Admittedly, I do not know much about the game of golf.  I feel it is necessary to say this right away before you get all caught up in my new and expert opinion about the sport.

And when I say "expert," I mean that I went golfing once as a teenager when I was tagging along with my grandparents who wanted to impart their love of the game on me. 

I thought it would be a good opportunity to work on my tan.

As an adult, but still several years ago, I went along with my son who has a genuine love for the game.  He was still young enough that he needed a parent or "responsible adult" to go along.  I supported him in his sport.  While I worked on my tan. 

(and you read the title to this post and thought it would be deep and rich with philosophy!)

Yesterday the Wildcat golfed in his first home meet.  As a member of the varsity.

This was not something taken lightly for him.  There are several members on his golf team.  He is a freshman.  To be counted as a varsity member was not something that was an "automatic" position.  He had to work for it.  And he may not keep it.  It is understood that this position can vary week by week and meet by meet. 

Last week he golfed varsity at a tougher course than he is used to.  As far as personal goals go, he rocked it.  As far as team goals go, he impressed those he golfed with.  It was a tougher course than the home course, and he was pleasantly surpised  completely hyped up about doing as well as he did. 

Yesterday, the Wildcat had the home course advantage.  He felt confident.  He couldn't wait for me to be there, and have the camara in hand.  I had very clear instuctions that I was to follow him and take pictures, but not follow too close...
...and not ever speak out loud to him
....and to be as invisible as I possibly could,
while taking fabulous photos of him participating in the greatest game ever played.

I can do that.
I can be professional
and Mom
at the same time.
...for the most part.

It seemed like things were going well for his first few holes. 

But then there was a bad hole.

A really bad hole.

I was there, and it seemed like it was a bad hole for everyone.  The wind and hazards all seemed to work together against everyone on this hole.
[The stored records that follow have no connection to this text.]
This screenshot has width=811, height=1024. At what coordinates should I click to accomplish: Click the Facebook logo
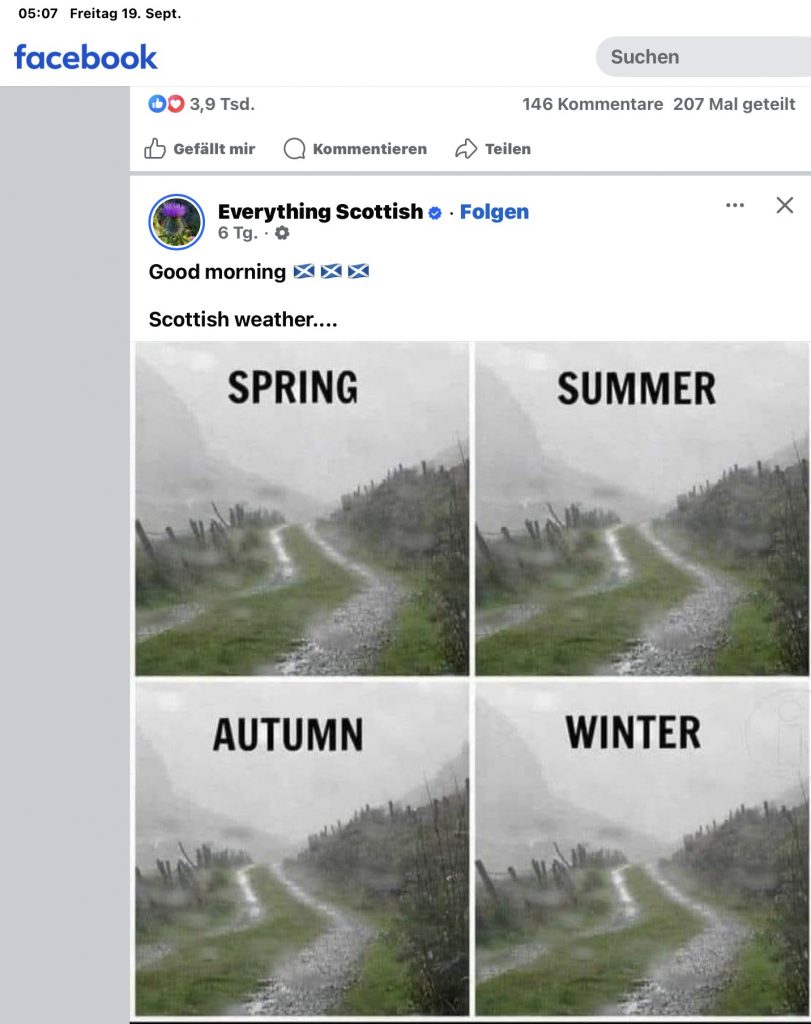[85, 57]
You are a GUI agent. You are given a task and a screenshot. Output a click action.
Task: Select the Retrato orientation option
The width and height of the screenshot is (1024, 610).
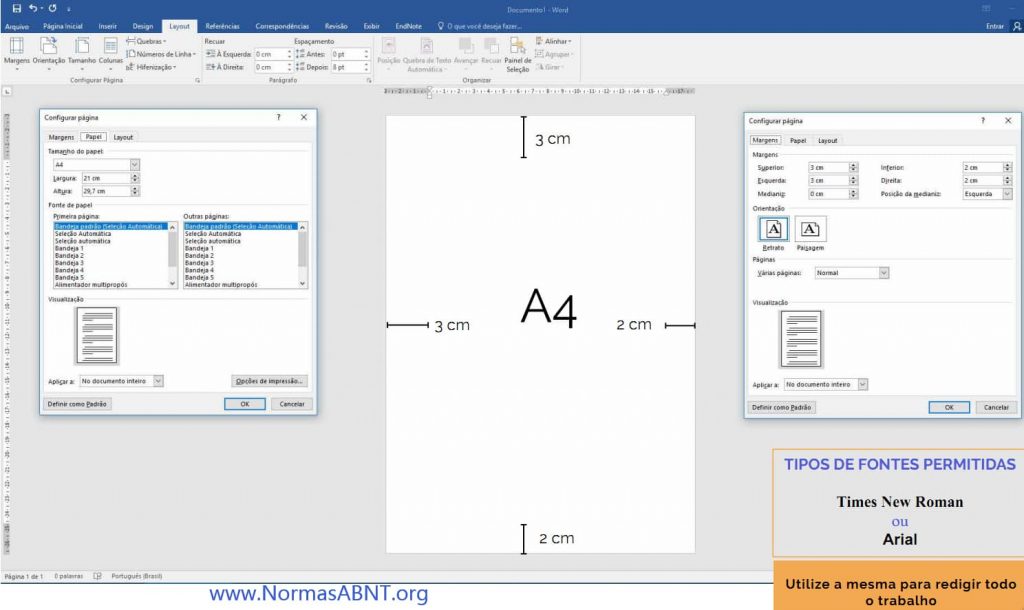click(773, 231)
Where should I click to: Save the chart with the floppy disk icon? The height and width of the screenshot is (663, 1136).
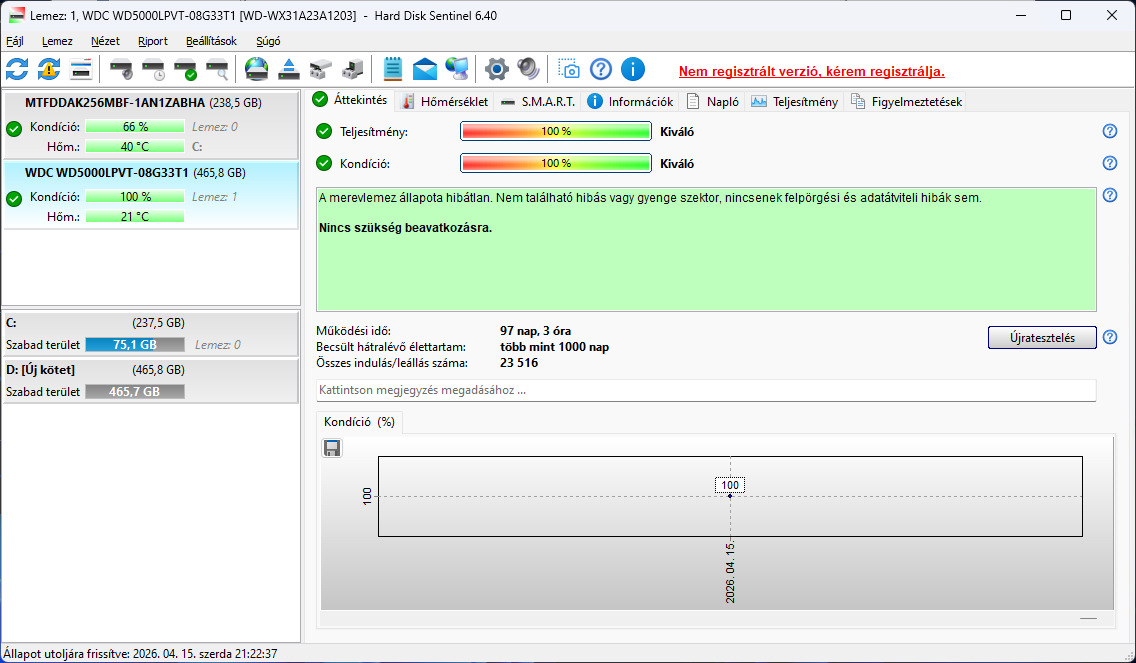click(332, 449)

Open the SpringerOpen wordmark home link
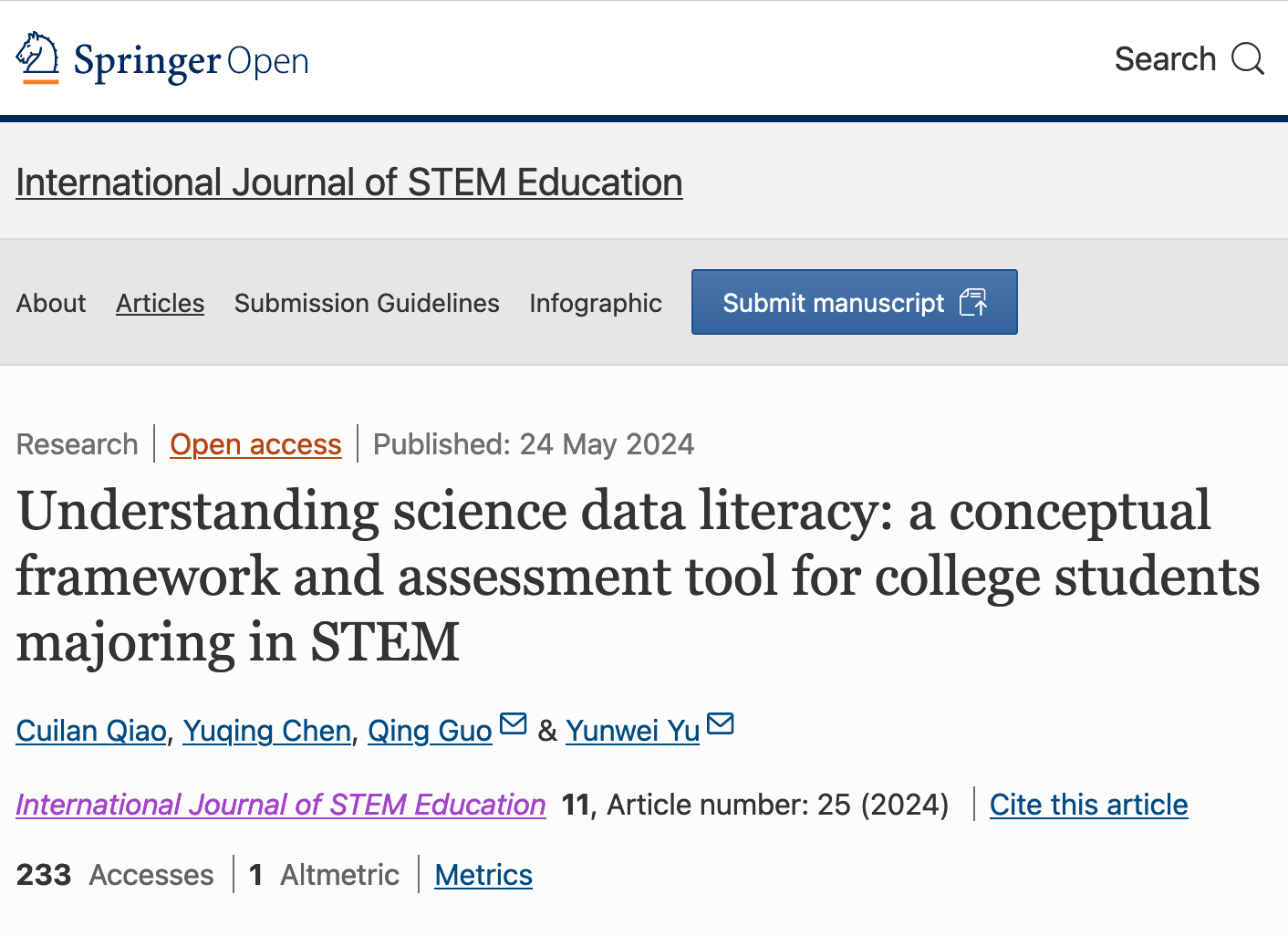point(192,61)
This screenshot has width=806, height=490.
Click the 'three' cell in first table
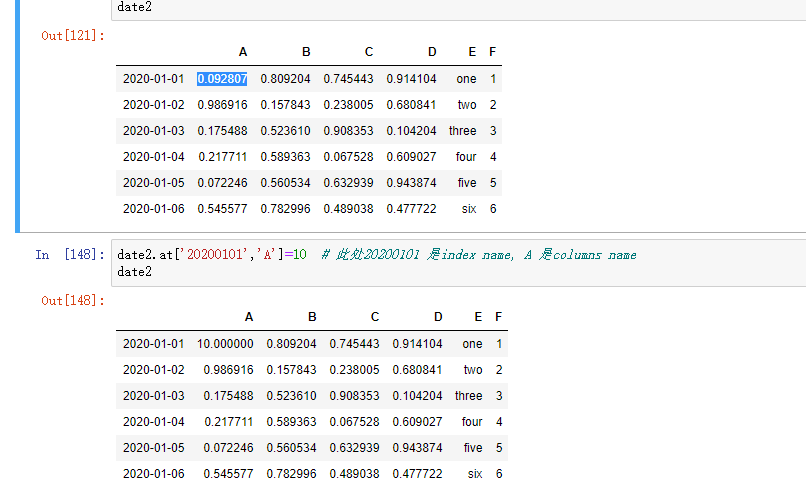(463, 131)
That bad hole got to my Wildcat.

He lost his cool.

I'm not an expert on the game...and I already told you that....but I could tell that my kid was not over the last hole when he teed off for the next one....

....and the next one. 
But...the "rules" I had were that I was not to speak to the Wildcat unless spoken to.

And this makes sense, since I admittedly know nothing more about the sport than it is a good way to work on your tan. 

But then he came up to me and asked me....specifically...."do you have any words of encouragement?"

I did.

I don't know the sport, but I know my kid.

"Slow down.  You are  walking through the putt.  It looks like you are already decided that your effort won't be good.  But you are good.  Slow down.  See it.  Feel it.  Do it.  Don't walk through it." 

So that is what I wanted to say.  But it didn't come out that good while I was there. 

And I don't really know if he wanted to know what I thought anyway.  Because he knows I don't know anything about the sport. 

He did not do well at his first home meet.

I have pictures that look good, but won't load here, for some reason.

He stayed later than anyone last night to work on chipping and putting. 

And he didn't say it last night, but I think he agreed with my assessment. 

Poor kid. 

He has nothing more than to go with the wisdom of someone who thinks HIS sport is just a great way to work on a tan. 

But I think it is also a good way to look at life.